The keyboard shortcuts for these functions are:
 merge = M
 split = S
 edit = E
 move up = U
 move down = D

Segment pairs can be marked as "Accepted" (green) or "Needs Review" (red). The aligner assumes that if a segment pair is marked as "Accepted", then you consider that segment pair to be correctly aligned. This is important for the "realign pending" feature, which attempts to re-align all non-accepted segments.

The keyboard shortcuts for these functions are:
 mark as accepted = A
 mark as needs-review = R
 clear accept/review mark = C
 "realign pending" = Ctrl+R

At the end of the alignment process, only segment pairs marked as "keep" will be exported to the TMX file. You can change the keep/not-keep status of any segment pair by pressing the keyboard shortcut "K".



If you see two segments that should be aligned to each other, but they are so far from each other that using "move up" or "move down" would be bothersome, you can use pinpoint alignment. To do this, click the one segment in the one column, press Space, and click the other segment in the other column. The aligner will then align those two segments into a segment pair and mark it as accepted (green).

If you press the Reset button, all your hard work will be lost. The Save TMX button is for saving all "keep" segment pairs to a TMX file.
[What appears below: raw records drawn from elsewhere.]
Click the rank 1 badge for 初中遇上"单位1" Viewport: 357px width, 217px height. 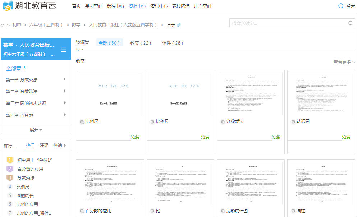(x=10, y=160)
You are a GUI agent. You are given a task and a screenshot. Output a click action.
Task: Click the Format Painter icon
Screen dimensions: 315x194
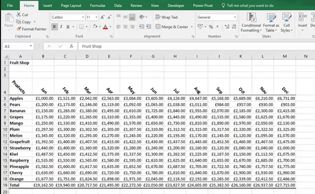[x=19, y=29]
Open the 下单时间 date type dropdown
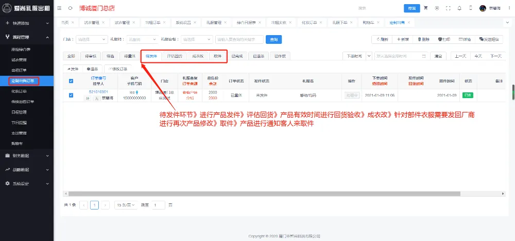 355,56
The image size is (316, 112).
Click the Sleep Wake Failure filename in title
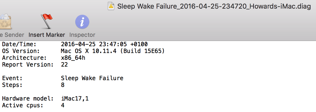214,7
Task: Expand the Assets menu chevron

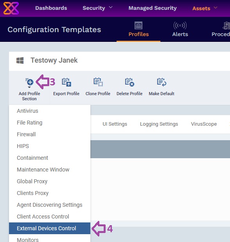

You can generate a new TMX file as many times as you want.

If you had made changes to the file filters and/or segmentation rules during the alignment, you will be asked at the very end of the alignment process if you would like to save those changes. The default reply is "yes", so be careful after exiting the aligner that you select the correct option.

The suggested file name for the exported TMX file contains the names of the two files that were aligned, so if you want the file name to mention language codes, remember to add them when saving the TMX file.

Notes:

It is not possible to save your alignment. You can only export your alignment as a TMX file. There is no functionality for stopping halfway and then continuing the next day.

The accepted (green) and "keep" (ticked) segment pairs are not protected from accidental re-misalignment, so be careful what you select before you press a button. In fact, some non-keep segment pairs may end up being marked as "keep" (ticked) if you perform merge/split operations on other segments that have been marked as "keep".

The aligner uses the segmentation settings in OmegaT for the languages that you select at the start of the alignment, and it uses those same language codes when creating the TMX file. Therefore, when selecting the languages of the files, make sure you select language codes that correspond to the segmentation rules that you want to use.

It is sometimes a good idea to use "realign pending" after you've used pinpoint alignment, because pinpoint alignment does not automatically try to re-align all segments that were affected by the pinpoint alignment.


 

Dan Lucas  Identity Verified
United Kingdom
Local time: 06:08
Member (2014)
Japanese to English
Intriguing Sep 9, 2016

Samuel Murray wrote:
There is now a file aligner built into OmegaT. It will align two files of any type that OmegaT has a filter for, and use OmegaT's segmentation rules based on selected languages of the files.

Thank you for this detailed post Samuel. I have tried AlignFactory Light (generally solid, but expensive and doesn't feel like it has been updated for years), the SDL Studio 2015 aligner (so annoying it had me tearing my hair out) and MemoQ's aligner (less infuriating than that of SDL but less competent than AlignFactory) and none of them suited me. Maybe OmegaT should be next on the list.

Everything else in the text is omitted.